In this case, between November 2000 and August 2001, while respondent attended various counseling sessions and parenting classes, the evidence indicated she did not internalize and demonstrate the lessons she learned there. The children were removed from her care because of her continued relationship with Weldon. The evidence showed respondent did not meet the goals set for her as Weldon continued to dominate her, and her ability to apply what she learned in parenting classes was described as "pretty borderline."

Respondent jumped from job to job, often in tandem with Weldon. If he lost his job, respondent went with him. Respondent was told she would need to put her children above her desires to be with Weldon, but she continued to see him and place her children with inappropriate baby-sitters. Most of the domestic violence episodes with Weldon occurred when he had been drinking. He participated in inpatient care for his alcohol- abuse problem during the relevant time frame of this case. However, when he had a relapse under outpatient care and failed an alcohol test in respondent's presence, she adopted his excuse the machine was inaccurate and minimized the situation. Although Weldon and respondent were not living together, they maintained constant contact through two-way radios.

Testimony from Veronica Key, respondent's therapist at the time of the hearing on the petition to terminate, was that respondent had begun counseling with her in January 2002, well after the relevant time period for making reasonable progress. However, at that time, respondent had not internalized prior counseling or made any reasonable progress toward correcting her problems. Therefore, if respondent had failed to make reasonable progress by January 2002, she could not have made such progress prior to that, by August 21, 2001. Keys testified respondent was making slow but steady progress in her therapy by September 2002.

Respondent argues she did not fully understand the problems of codependency on undesirable males and the effect on the lives of her children until she began regular and individual therapy.

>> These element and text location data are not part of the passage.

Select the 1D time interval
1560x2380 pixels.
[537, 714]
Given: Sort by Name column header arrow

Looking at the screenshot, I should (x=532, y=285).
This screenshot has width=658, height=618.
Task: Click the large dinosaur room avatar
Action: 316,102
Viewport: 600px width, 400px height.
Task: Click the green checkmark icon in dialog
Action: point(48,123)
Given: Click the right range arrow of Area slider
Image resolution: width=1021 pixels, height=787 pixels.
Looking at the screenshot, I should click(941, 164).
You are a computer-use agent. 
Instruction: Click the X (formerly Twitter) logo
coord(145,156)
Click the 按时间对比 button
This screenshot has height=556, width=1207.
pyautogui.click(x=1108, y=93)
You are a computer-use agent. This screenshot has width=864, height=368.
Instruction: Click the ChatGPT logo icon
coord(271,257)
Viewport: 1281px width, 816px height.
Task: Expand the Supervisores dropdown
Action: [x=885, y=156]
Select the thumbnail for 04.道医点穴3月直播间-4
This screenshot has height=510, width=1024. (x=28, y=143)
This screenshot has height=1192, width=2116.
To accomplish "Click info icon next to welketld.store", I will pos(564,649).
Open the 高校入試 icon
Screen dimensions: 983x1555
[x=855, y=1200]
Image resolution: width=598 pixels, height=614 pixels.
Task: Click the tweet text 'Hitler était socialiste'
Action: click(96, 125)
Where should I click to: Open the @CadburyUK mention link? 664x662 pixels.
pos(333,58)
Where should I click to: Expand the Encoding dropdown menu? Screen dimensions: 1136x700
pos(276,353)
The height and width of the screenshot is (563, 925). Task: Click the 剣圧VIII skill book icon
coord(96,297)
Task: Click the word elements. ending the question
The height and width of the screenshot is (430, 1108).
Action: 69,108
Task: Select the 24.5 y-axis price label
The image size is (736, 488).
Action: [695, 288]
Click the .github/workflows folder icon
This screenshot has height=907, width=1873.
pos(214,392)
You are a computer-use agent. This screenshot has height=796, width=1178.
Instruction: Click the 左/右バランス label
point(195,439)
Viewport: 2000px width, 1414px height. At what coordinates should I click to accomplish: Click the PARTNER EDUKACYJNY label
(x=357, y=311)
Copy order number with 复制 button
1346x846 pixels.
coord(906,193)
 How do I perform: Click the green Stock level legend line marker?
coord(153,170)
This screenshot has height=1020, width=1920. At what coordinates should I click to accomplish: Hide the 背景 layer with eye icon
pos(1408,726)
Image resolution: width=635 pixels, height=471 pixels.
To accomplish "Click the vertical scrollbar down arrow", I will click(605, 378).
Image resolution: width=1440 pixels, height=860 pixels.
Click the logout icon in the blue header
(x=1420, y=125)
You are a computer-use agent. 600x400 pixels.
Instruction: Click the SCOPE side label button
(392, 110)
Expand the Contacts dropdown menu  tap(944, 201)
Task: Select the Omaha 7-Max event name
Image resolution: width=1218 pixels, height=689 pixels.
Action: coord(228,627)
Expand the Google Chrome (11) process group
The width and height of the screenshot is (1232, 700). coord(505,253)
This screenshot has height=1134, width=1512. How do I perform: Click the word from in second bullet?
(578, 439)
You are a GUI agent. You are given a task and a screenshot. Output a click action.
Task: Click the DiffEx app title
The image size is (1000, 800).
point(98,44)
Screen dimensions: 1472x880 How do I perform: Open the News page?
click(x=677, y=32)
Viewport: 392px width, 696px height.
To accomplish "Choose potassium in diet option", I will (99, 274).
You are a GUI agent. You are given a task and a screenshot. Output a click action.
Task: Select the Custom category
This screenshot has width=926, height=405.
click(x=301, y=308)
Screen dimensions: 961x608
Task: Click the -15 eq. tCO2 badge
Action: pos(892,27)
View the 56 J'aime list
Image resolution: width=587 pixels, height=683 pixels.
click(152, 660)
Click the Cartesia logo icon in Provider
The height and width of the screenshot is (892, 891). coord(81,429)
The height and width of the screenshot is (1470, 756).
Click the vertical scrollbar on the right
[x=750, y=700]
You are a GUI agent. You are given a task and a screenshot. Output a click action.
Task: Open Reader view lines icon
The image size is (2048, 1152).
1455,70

She contends it was not her fault this service was not initiated until after the nine-month period had run. She contends, therefore, her lack of progress during the nine-month period was due to DCFS negligence in failing to provide timely services.

The record indicates, however, respondent was counseled early and often that she must sever her ties and dependency on Weldon in favor of protecting her children. She was offered group domestic-violence counseling during the applicable nine- month period. DCFS had no fault where appropriate services were offered but the necessary messages did not sink into respondent's consciousness until a different form of the same service was offered.

Finally, while respondent raises the issue of the propriety of the trial court's determination that the best interest of the children required her parental rights be terminated, she does not present any argument. The State, in response to respondent's lack of argument, does not address the issue either. We find it has been forfeited.

III. CONCLUSION

For the foregoing reasons, we affirm the trial court's judgment.

Affirmed.

McCULLOUGH, J., concurs.

COOK, J., specially concurs.

JUSTICE COOK, specially concurring:

I agree the language used in the State's petition was sufficient to provide notice to respondent that the State sought to permanently terminate her parental rights. I disagree the notice provision of section 2-13(4), requiring that the prayer for relief "clearly and obviously state that the parents could permanently lose their rights as a parent" (705 ILCS 405/2-13(4) (West 2002)) applies only to original petitions seeking to terminate parental rights, not to after-filed petitions. Such a holding is not required by the language of the Act and serves only to further complicate an area of the law which is already difficult. Even without section 2-13(4), every petition for termination of parental rights should make it clear whether the parents could permanently lose their parental rights.